Agency watchers have also expressed concern that the FDA’s reliance on user fees is making bureaucrats too cozy with drug makers. In reality, the FDA is still risk-averse and reluctant to approve new medications. The agency has issued more than 80 Complete Response Letters (i.e., denials) for new molecular or biologic products since 2019, often for reasons that have little to do with clinical benefit. For example, the FDA recently rejected a drug called zolbetuximab designed to treat gastric/gastroesophageal cancer. The issue was neither safety nor efficacy. Clinical trials demonstrated that the medication improved median progression-free and overall survival by 2-3 months compared to chemotherapy alone. Apparently, the issue boiled down to “unresolved deficiencies following its pre-license inspection of a third-party manufacturing facility.” These issues apparently aren’t insurmountable for Japanese regulators, who approved the medication. But, in the U.S., patients are left to scramble for months due to a likely-minor issue that could probably be resolved post-approval.
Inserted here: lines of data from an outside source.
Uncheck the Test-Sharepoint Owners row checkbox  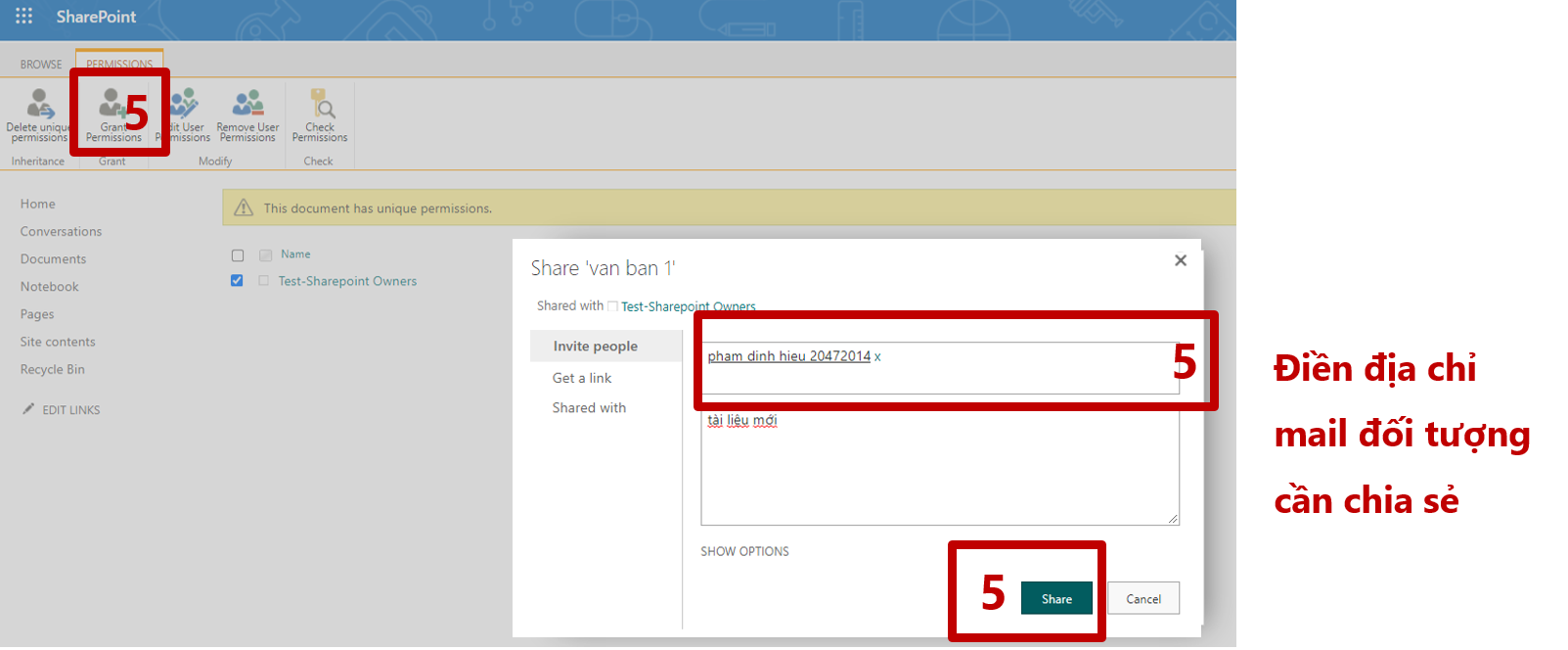(x=237, y=281)
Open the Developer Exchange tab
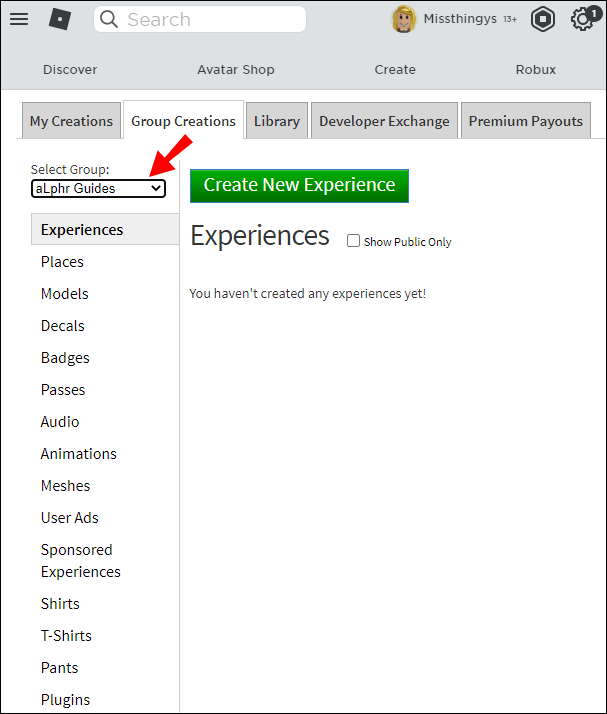607x714 pixels. pyautogui.click(x=384, y=121)
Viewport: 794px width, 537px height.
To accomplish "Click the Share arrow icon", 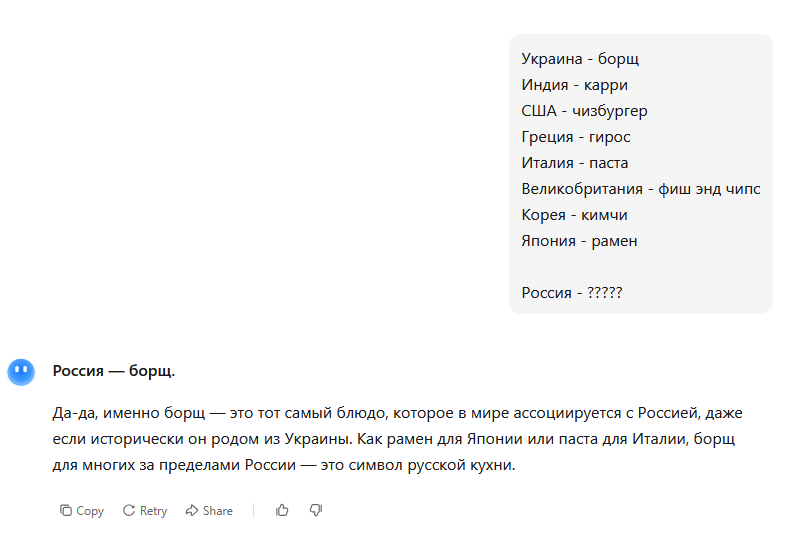I will [191, 510].
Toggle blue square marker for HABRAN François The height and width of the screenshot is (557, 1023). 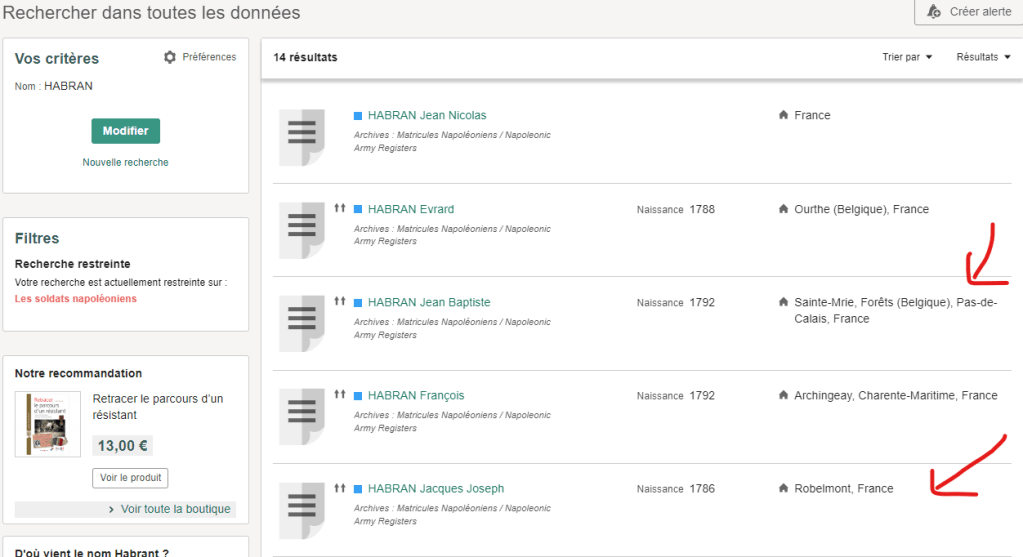(x=359, y=396)
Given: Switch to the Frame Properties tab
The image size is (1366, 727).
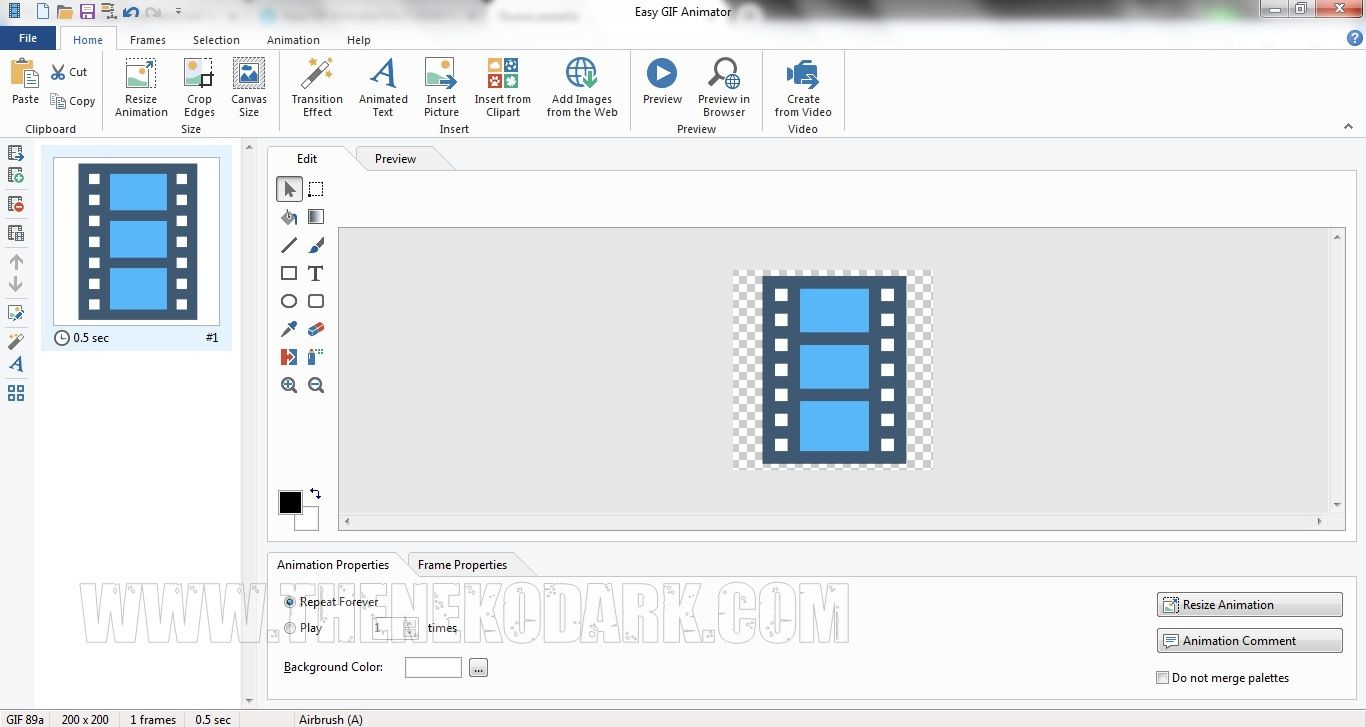Looking at the screenshot, I should [x=462, y=565].
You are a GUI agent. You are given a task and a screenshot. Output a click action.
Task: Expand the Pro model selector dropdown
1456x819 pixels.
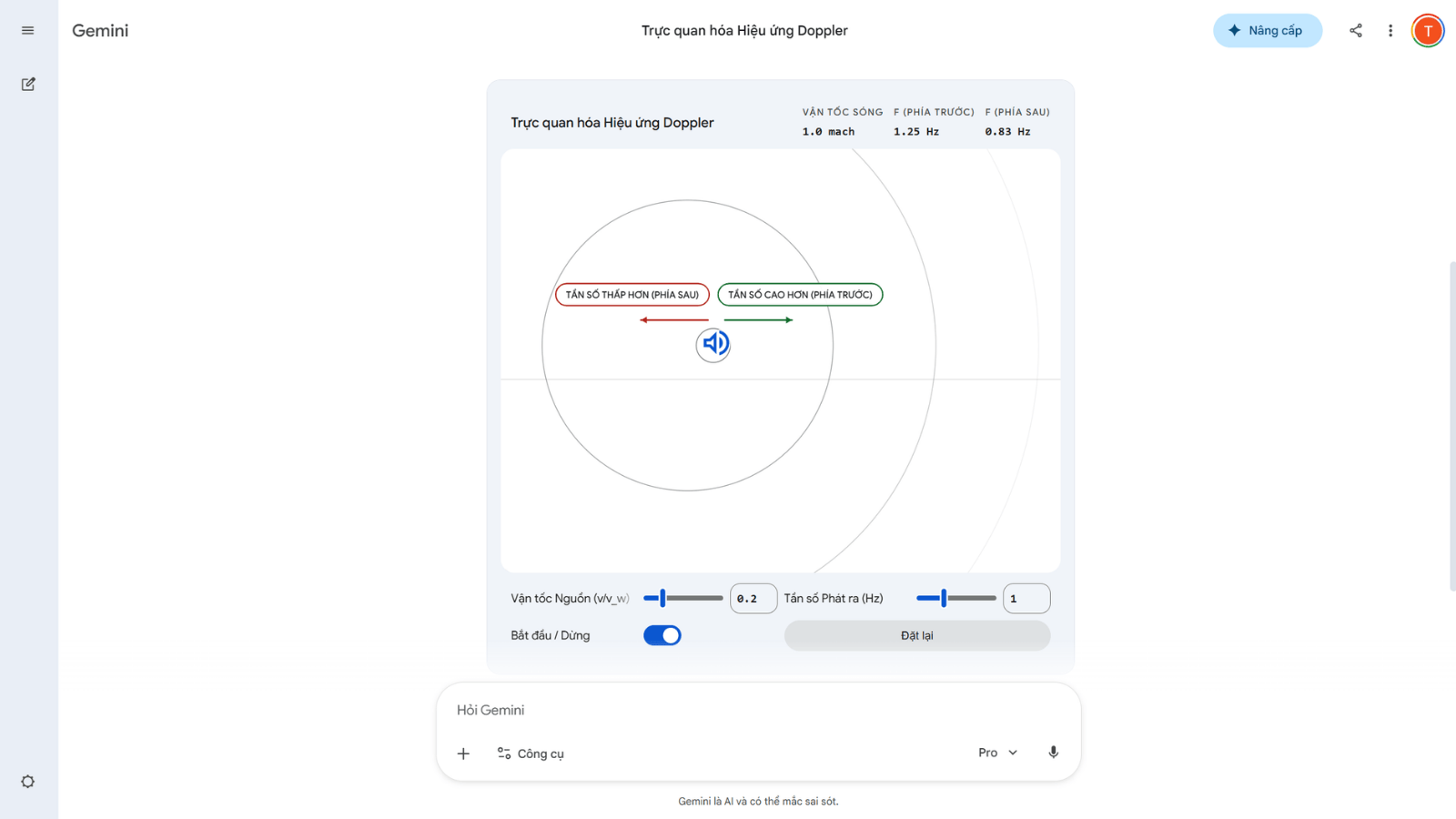pyautogui.click(x=998, y=753)
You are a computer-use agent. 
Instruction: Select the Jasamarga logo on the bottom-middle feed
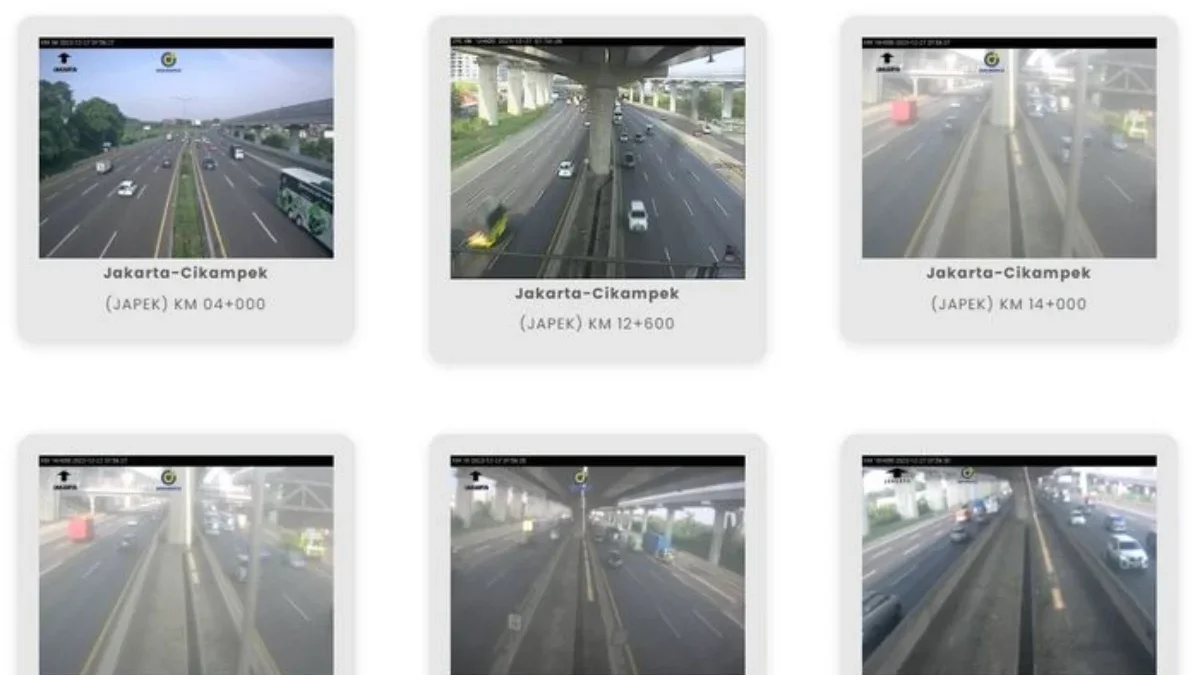pos(583,479)
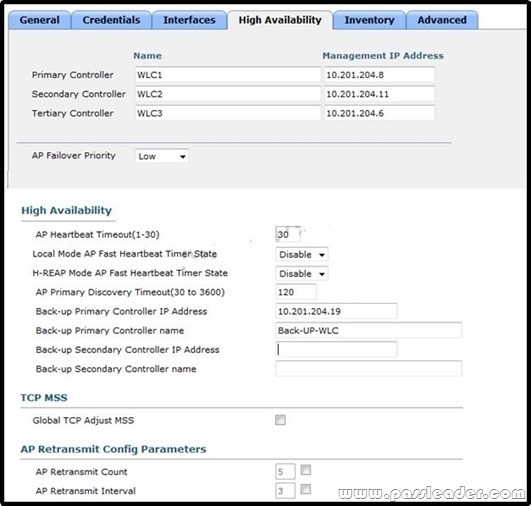
Task: Open the Credentials tab
Action: (111, 20)
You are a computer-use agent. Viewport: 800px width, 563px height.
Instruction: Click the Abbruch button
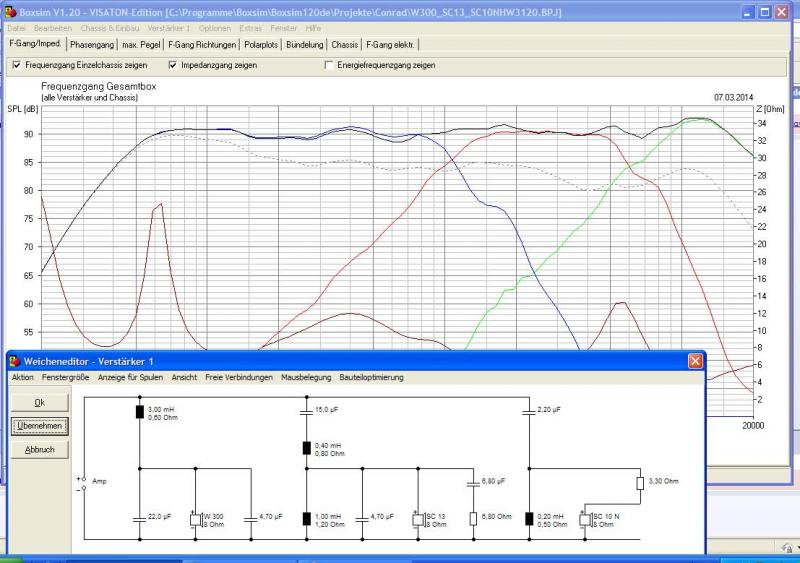pyautogui.click(x=39, y=450)
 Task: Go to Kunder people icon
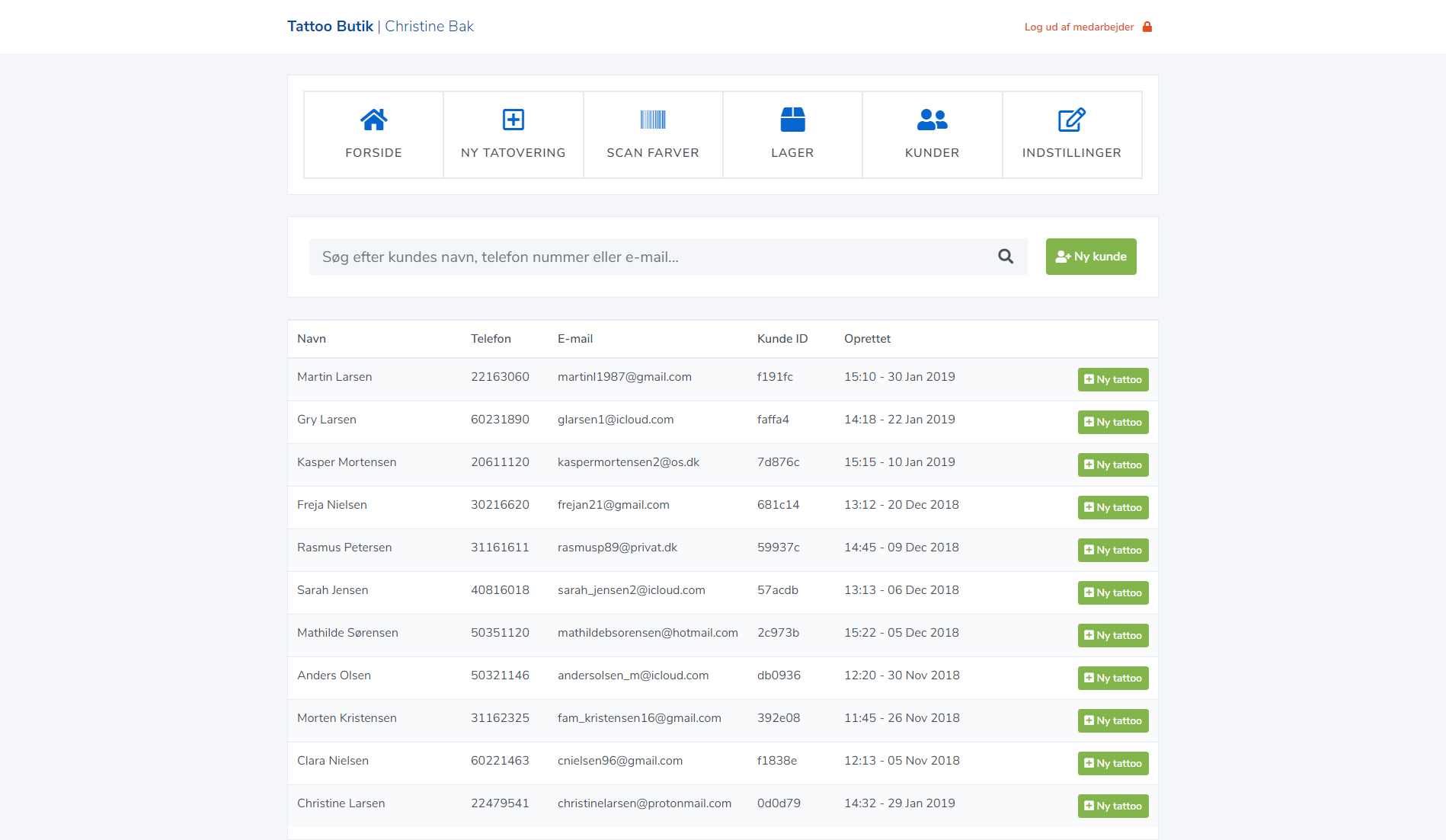click(932, 120)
Another poorly reasoned rejection centered around a medication called omburtamab, designed to treat a rare pediatric brain cancer. Agency officials expressed concern that the datasets used to study the drug were too old to be reliably interpreted, even though the FDA acknowledged that, according to the evidence, patients taking omburtamab live 7-12 months longer than their non-medicated peers. As TPA’s 2023 report on drug approvals points out, omburtamab and zolbetuximab are hardly the only drugs to get this treatment.
The truth is that the FDA is far too slow to approve promising drugs and all-too-eager to axe life-saving therapies. Until the agency embraces innovation and flexibility, patients will pay the price for FDA inaction.
David Williams is the president of the Taxpayers Protection Alliance.